La importancia de este proyecto no es solo artística: es estratégica. Khea Ziater había construido un lenguaje muy reconocible y muy valorado por un público adulto. El salto al teatro familiar con Scrooge es una expansión de ese lenguaje.
Más información Scrooge eta Mamuak.
6. Lanku: la bertsolaritza entra en el club.

Escrito en leetspeak, ese sistema de sustitución de letras por números nacido en la cultura hacker y gamer, 1TZ4L1 3T4 P1ZTU («Itzali eta piztu») anuncia antes de empezar que esto no es un bertso saio convencional. La propuesta tiene como punto de partida la colaboración entre la música electrónica en directo y la bertsolaritza improvisada. Dos disciplinas hasta ahora separadas que se piensan, corporeizan e interpretan de manera flexible y libre. Los bertsolariak deben improvisar sobre una base musical renovada y reelaborada: canciones y melodías de autores importantes de la música electrónica actual, llevadas a las medidas del bertso. Crean nuevos bertso-doinuak versionando canciones electrónicas: reggaeton, reggae, baladas, cumbia o pop convertidos en versos.
1TZ4L1 3T4 P1ZTU es una invitación a que jóvenes que nunca han estado en un bertso saio descubran que la improvisación oral en euskera puede convivir perfectamente con los sonidos que tienen en los auriculares. Y que no hay contradicción entre las dos cosas.
Más información 1TZ4L1 3T4 P1ZTU.
7. Elur Etxea y Eros eta Afroditaren Aitortzak: mucho más que un musical.

Las costumbres de nuestra sociedad cambian poco a poco. En lo que respecta a la sexualidad, cada vez más personas eligen vivir sus relaciones físico-emocionales más allá del modelo heterosexual monogámico. Y en esta comedia musical se habla de la diversidad sexual en profundidad y sin tabúes. El objetivo principal: conocer mejor la fotografía de la sociedad actual y reflexionar sobre nuestra propia sexualidad. La decisión de hacer una comedia musical en euskera sobre diversidad sexual ya es, en sí misma, una posición. Se abordan el impacto de las aplicaciones de ligar, el chemsex, el uso del PrEP y el aumento de infecciones de transmisión sexual. Y la pregunta que vertebra el proyecto: ¿es posible hablar de cosas serias y profundas de manera divertida, sin caer en el moralismo? La respuesta de Elur Etxea es que sí, y que de hecho esa es exactamente la estrategia más efectiva.

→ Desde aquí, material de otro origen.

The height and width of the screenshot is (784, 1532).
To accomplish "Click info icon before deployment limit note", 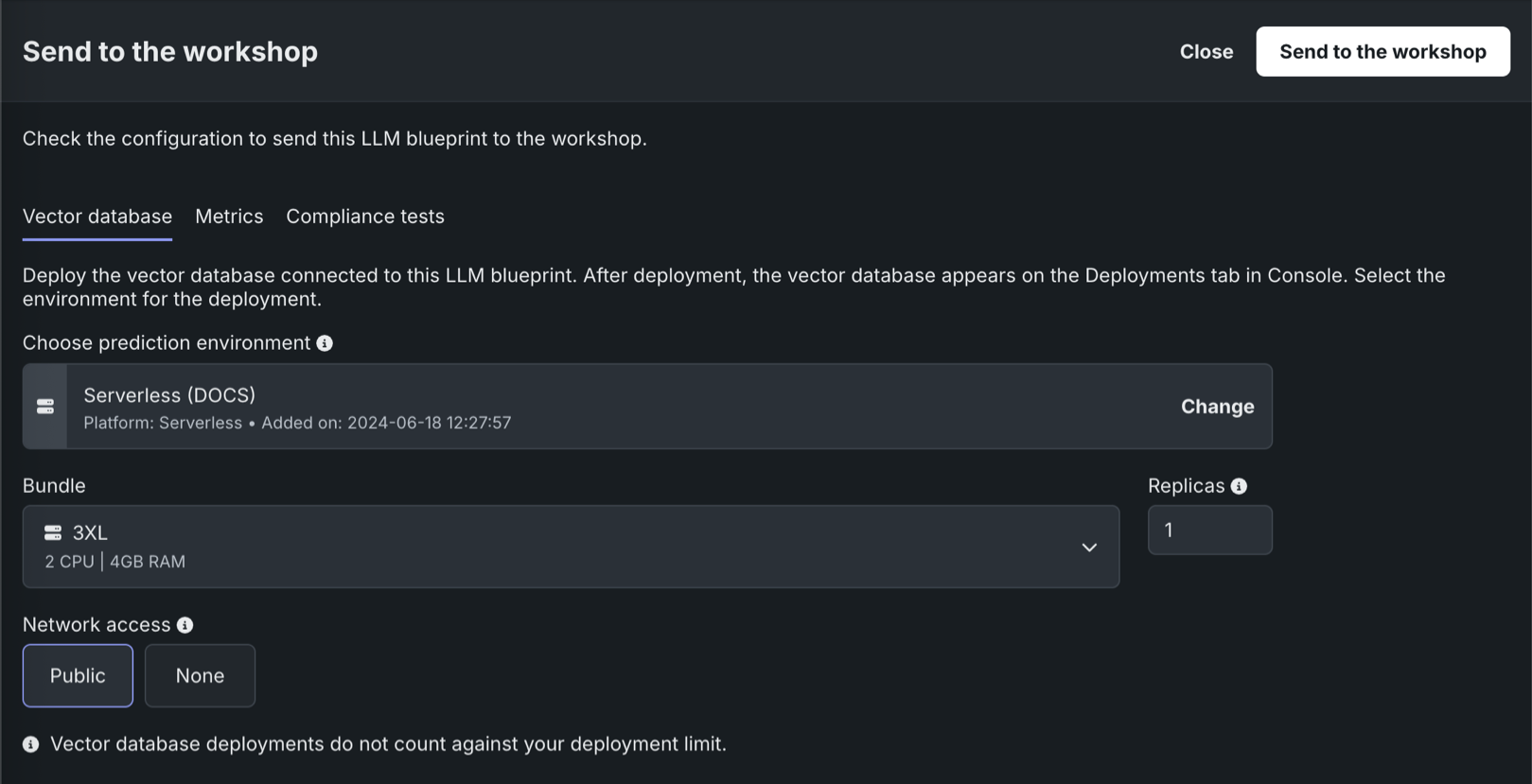I will pos(31,744).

La banda sonora: diez canciones de pop breves, vivas y pegadizas, escritas específicamente para el musical. El espectáculo, estrenado en Zumaia en octubre de 2025, va dirigido a adultos a partir de 14 años y tiene actualmente varias fechas de gira. Hay muy pocos musicales en euskera que aborden la diversidad afectivo-sexual con esta valentía y esta ligereza al mismo tiempo.
Más información Eros eta Afroditaren Aitortzak
Este reportaje es el primero. Hay más compañías, más proyectos, más formatos que merecen su propio espacio. La danza física, el circo social, el teatro documental, los proyectos de accesibilidad escénica, las propuestas en el cruce entre arte digital y artes vivas: hay un territorio enorme por cartografiar.